Pat nodded. Fen’s hair tickled her face. “I do know, but you aren’t obliged to restore the Yoxall family fortunes. Um, Fen?”
“Mmm?”
“About last night.”
Fen wriggled. It was a wriggle into Pat, a little happy shimmy that sent remembered pleasure shooting up her nerves. “Ooh. Yes. What?”
“I just wondered—well, how you felt about it.”
“Marvellous.” Fen tipped her head back. “Quite terrifically marvellous. Which I am a tiny bit guilty about, but not really. I shall have to leave, you know, in the circumstances.”
“Yes, of course.”
“I’ll wait until Jimmy’s spoken to his parents, and then I shall speak to them, and I imagine they’ll have me driven straight to the railway station after that.”
“Where will you go?”
“Home. I don’t really want to go back to London and sit through another scandal.” Fen hesitated. “Please don’t feel obliged, but I wondered if you’d like to come for a visit? Our place is in King’s Norton, outside Birmingham, quite in the countryside.”
Hope fluttered in Pat’s chest like a trapped bird. “Would you like me to?”
“Very much. You could teach me to shoot. Daddy won’t be there so it would be awfully private. Just us. And you need somewhere to stay while you do nothing, and I can’t socialise with a third broken engagement, and if it wasn’t for this party going horribly wrong we could have had three weeks to get to know one another more and—well, I’d like it awfully if you would.”

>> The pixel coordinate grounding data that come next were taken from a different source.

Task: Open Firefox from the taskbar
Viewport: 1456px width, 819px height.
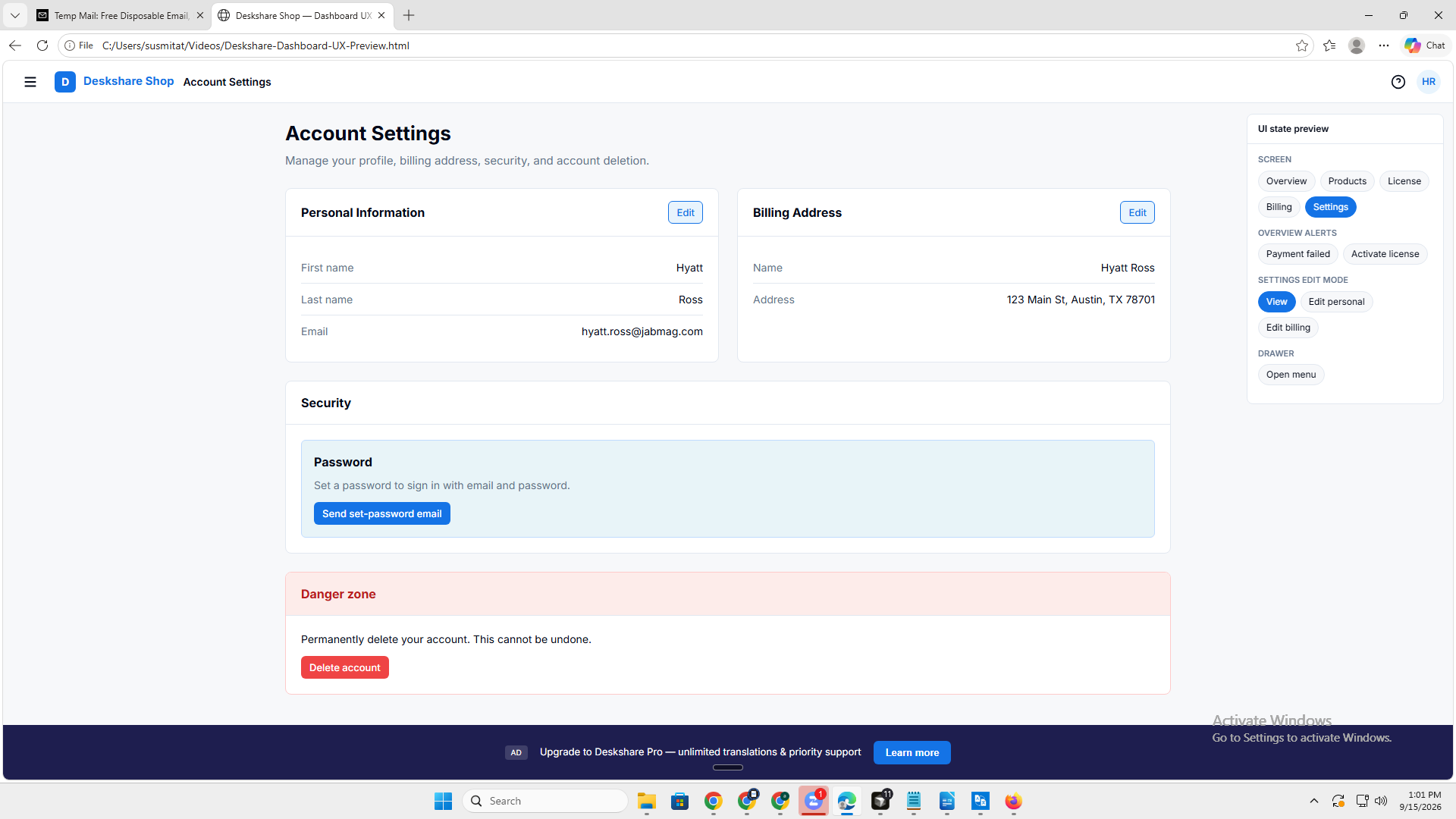Action: tap(1014, 801)
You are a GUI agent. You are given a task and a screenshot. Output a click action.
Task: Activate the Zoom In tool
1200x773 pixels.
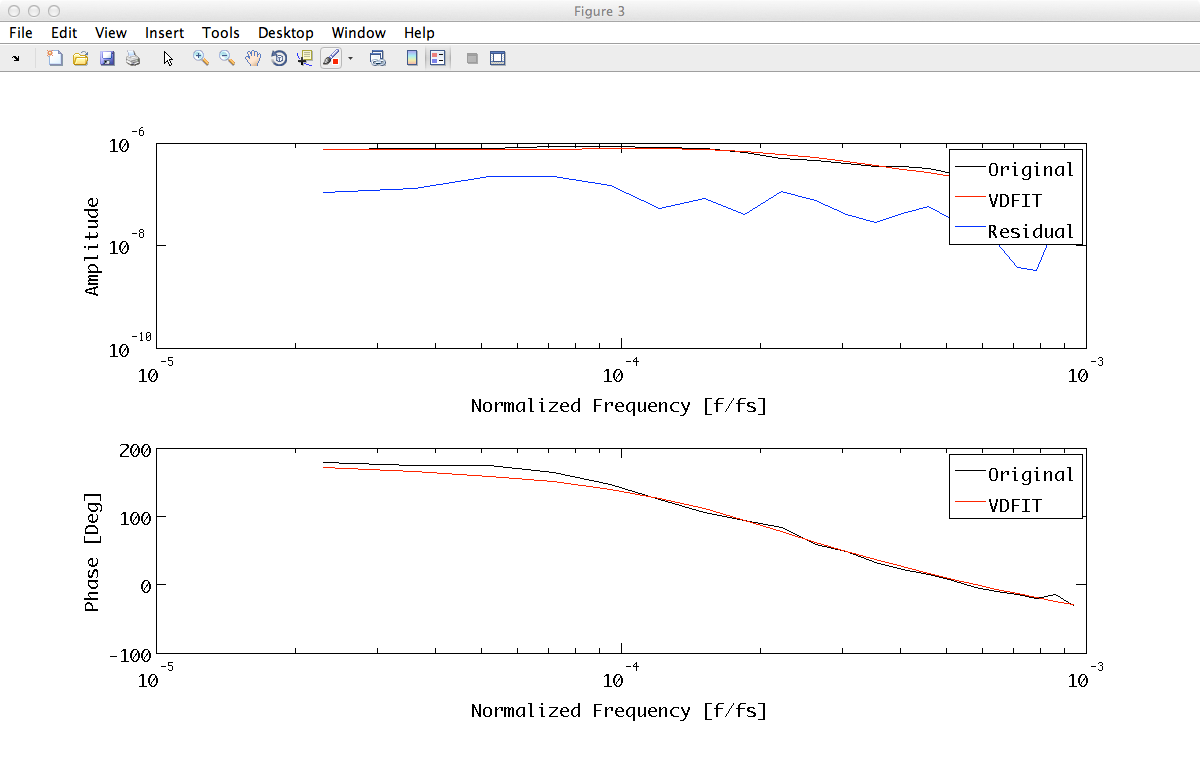click(x=201, y=59)
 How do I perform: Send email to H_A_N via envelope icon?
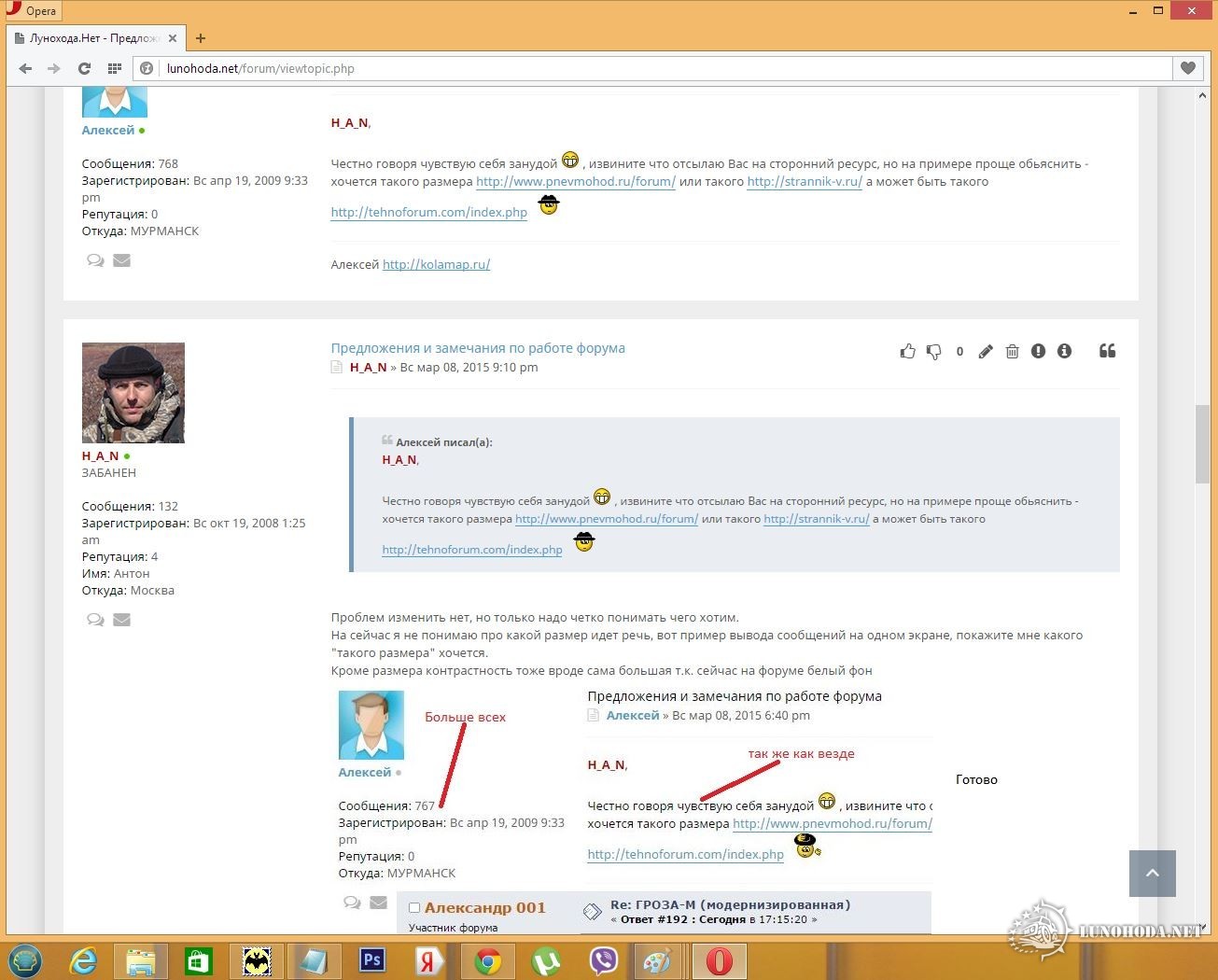pos(121,620)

“Yes. When?” Pat probably sounded like a child hoping for a treat, but the prospect felt like Christmas. A private visit, with Fen, just the two of them and countryside to explore...
“As soon as you like. You could say you were keeping me company in my distress. I’m sure I oughtn’t be alone with my broken heart.” Fen adopted an expression suggestive of a mournful kitten. “It would be only kind.”

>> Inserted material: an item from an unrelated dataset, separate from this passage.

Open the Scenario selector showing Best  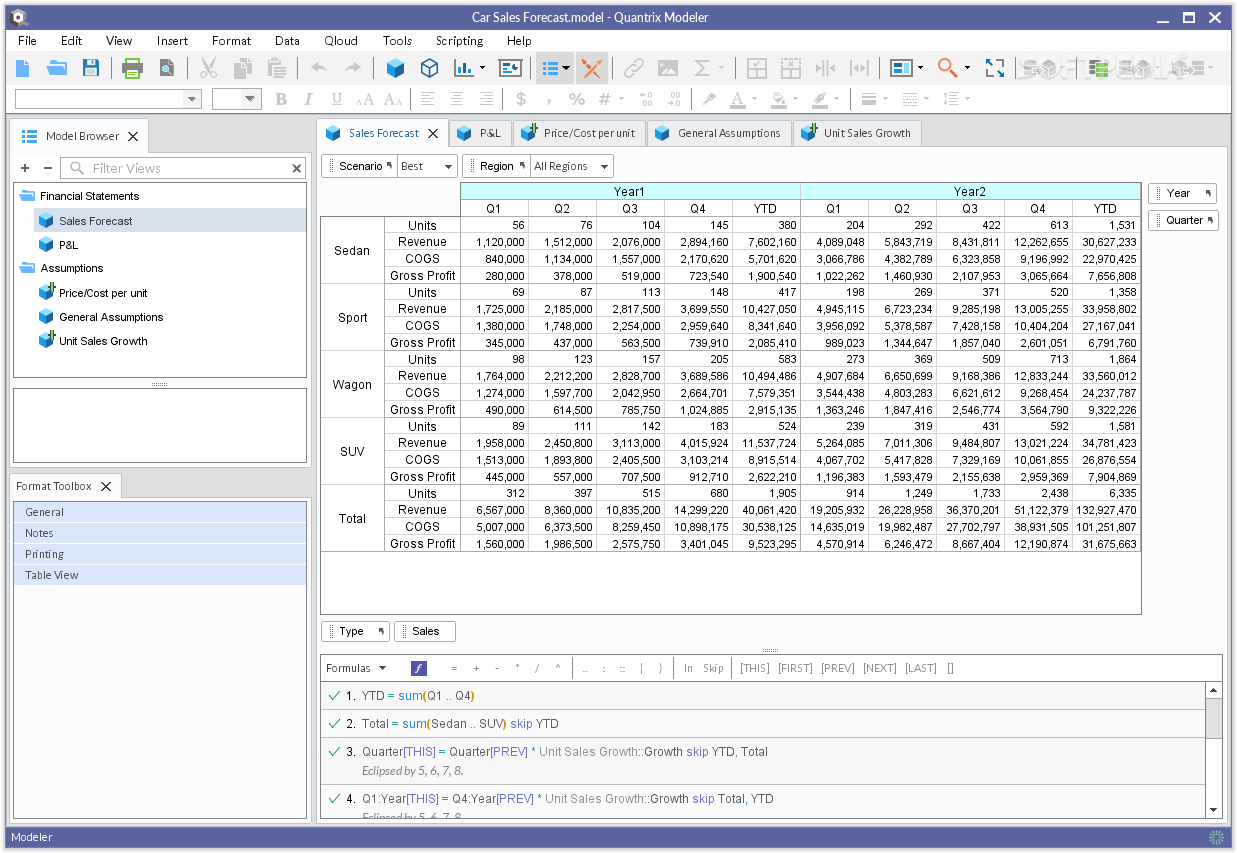point(427,165)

“You are a menace,” Pat said, and kissed her.
Fen extricated herself a few moments later, eyes glowing, and went to check her hair in the mirror. “Goodness. Do I look far too happy for someone who just ended an engagement with a future earl?”
“A little.”
“I’ll think sad thoughts.” She smiled up at Pat, the real, hesitant smile that never failed to stop her breath. “You know, this really ought to count as the worst house party ever given, but I’m so very glad I came.”
“Like the curate’s egg, good in parts,” Pat agreed.

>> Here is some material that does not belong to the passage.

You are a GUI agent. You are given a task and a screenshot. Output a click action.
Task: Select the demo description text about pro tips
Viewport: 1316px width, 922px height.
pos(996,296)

“Exactly.” Fen beamed at her. “I’d better go untangle my affairs, hadn’t I?”
“Do you want moral support? I wouldn’t normally expect the Earl to blame you, in the circumstances, but the way things have gone here, nothing would surprise me.” Lord Witton’s urgent need for money, so much worse than she’d realised, might well outweigh decency. Pat wondered if she was obliged to mention it. She didn’t want to be trapped between Bill’s confidence and Fen’s well-being.
“No, that’s all right. I dare say he’ll be disappointed but he’s a fine man at heart. I think. Load a gun and come running if I scream. Oh, but one probably oughtn’t run with a loaded gun, ought one? Like scissors.”
“You are ridiculous.”
“I know,” Fen said. “It’s part of my charm.” She sauntered out, looking irresistibly pleased with herself. Pat shook her head, went to the mirror, and discovered she was flushed and grinning like an idiot.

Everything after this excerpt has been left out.